Bloco de texto →
##############################

Segundo Brito, a presença de instituições como a Fundação Oswaldo Cruz (Fiocruz) em locais como o Rio, deu condições para a realização de sequenciamentos em larga escala desde o início de 2020, enquanto Estados como Maranhão, Piauí e Tocantins apresentaram “um grande vazio na vigilância genômica”. “Se uma nova variante surgisse nessas regiões, ela poderia ter circulado por algumas semanas sem que a gente soubesse”, diz o virologista.

A melhora na vigilância, segundo Brito, só aconteceu quando houve aumento na proporção de casos sequenciados e na cobertura territorial, o que foi possibilitado pela cooperação entre Estados com diferentes condições.

O País precisa avançar para monitorar o avanço da variante Ômicron, não só em abrangência dos sequenciamentos, mas em agilidade. Hoje, as amostras sequenciadas no Brasil levam, segundo mediana disponível na plataforma Gisaid, cerca de 59 dias para serem publicadas. No Peru, o índice é de 55 dias, enquanto no Chile é de 27.

Conforme Brito, a redução no tempo de registro dos sequenciamentos é fundamental para permitir que gestores públicos tenham a real dimensão da situação no País e, desse modo, possam tomar medidas mais precisas. Para isso, segundo ele, seria preciso ter mais equipes trabalhando para liberar os genomas de forma ágil no Brasil.

Isso porque, explica, já há um atraso em países da América Latina por causa da espera por insumos para sequenciamento. Com isso, fica ainda mais difícil registrar os sequenciamentos em período de no máximo três semanas, considerado o máximo adequado. “Se a amostra da Ômicron é coletada hoje, mas o sequenciamento sai daqui a dois meses, acaba ficando tarde”, exemplifica Brito.

##############################

Instrução 1 → No texto sobre vigilância genômica, quantos dias leva a publicação das amostras sequenciadas no Chile, segundo a mediana da plataforma Gisaid?
Instrução 2 → Traduza para o inglês esta frase do texto sobre vigilância genômica: "A melhora na vigilância, segundo Brito, só aconteceu quando houve aumento na proporção de casos sequenciados e na cobertura territorial, o que foi possibilitado pela cooperação entre Estados com diferentes condições."
Instrução 3 → Prolongue o texto sobre vigilância genômica a partir da última frase apresentada.

Material exibido →
##############################

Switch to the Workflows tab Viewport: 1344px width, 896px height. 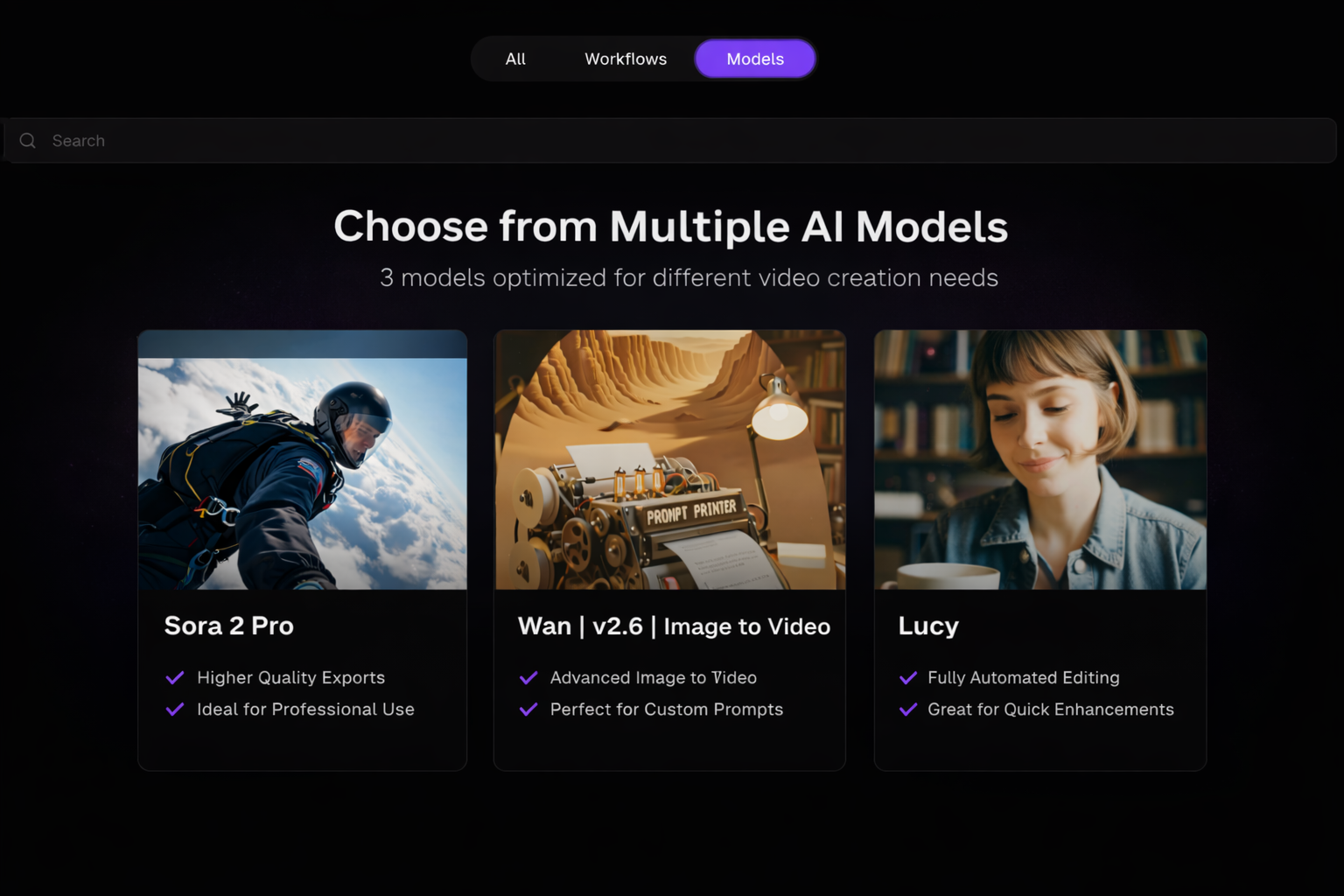tap(626, 59)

##############################

Resultado da tarefa 1 → 27 dias.

Resultado da tarefa 2 → The improvement in surveillance, according to Brito, only happened when there was an increase in the proportion of sequenced cases and in territorial coverage, which was made possible by cooperation among states with different conditions.

Resultado da tarefa 3 →
Diretor da Fiocruz SP, Rodrigo Stabeli acredita que “a vigilância genômica veio para ficar no País”, mas faz ressalvas. “Dos países da América Latina, o Brasil é o que tem a melhor capacidade de sequenciamento genético para se fazer vigilância genômica. No entanto, ela é ainda muito pouco acionada e existe ainda uma desorganização”, diz. Segundo ele, a rede brasileira que faz a vigilância genômica “precisa conversar mais”, o que possibilitaria a agilização dos processos.

“O Brasil deposita (no Gisaid) quase 68% das sequências de Sars-CoV-2 da América Latina, ou seja, tem grande potencial. Mas esse potencial precisa ser incentivado para que a vigilância genômica entre como uma política de saúde pública”, acrescenta Stabeli. “Temos muitas máquinas de sequenciamento gênico voltadas para o olhar científico, e nós precisamos olhar também para a emergência.”

Em nota, o Ministério da Saúde informou ter investido R$ 120 milhões para a aquisição de mais de 3 milhões de kits e reações de extração, além de equipamentos para melhorar a estrutura e capacidade de laboratórios de saúde pública. Com isso, a pasta informou que a capacidade de sequenciamento genético foi ampliada de 10 amostras sequenciadas para mil por mês. O ministério não especificou, contudo, se novas medidas serão tomadas com a chegada da Ômicron.

Testagem é baixa no País e dificulta leitura de cenário pandêmico

Especialistas ponderam que, como as porcentagens de sequenciamento genômico são calculadas a partir do total de casos confirmados, pode haver distorções nos índices que medem a vigilância em determinado país. Isso porque há países que, mesmo proporcionalmente, testam mais do que outros e, por consequência, acabam diagnosticando mais casos.

Para se ter uma dimensão, dados da plataforma Our World in Data apontam que, para cada mil habitantes, o Brasil já fez cerca de 304 testes para detecção de covid. Levando em consideração o mesmo contingente, o Chile fez 1,3 mil, enquanto a Argentina, por exemplo, fez 572. Nos Estados Unidos e no Reino Unido os índices são de, respectivamente, 1,9 mil e 4,8 mil.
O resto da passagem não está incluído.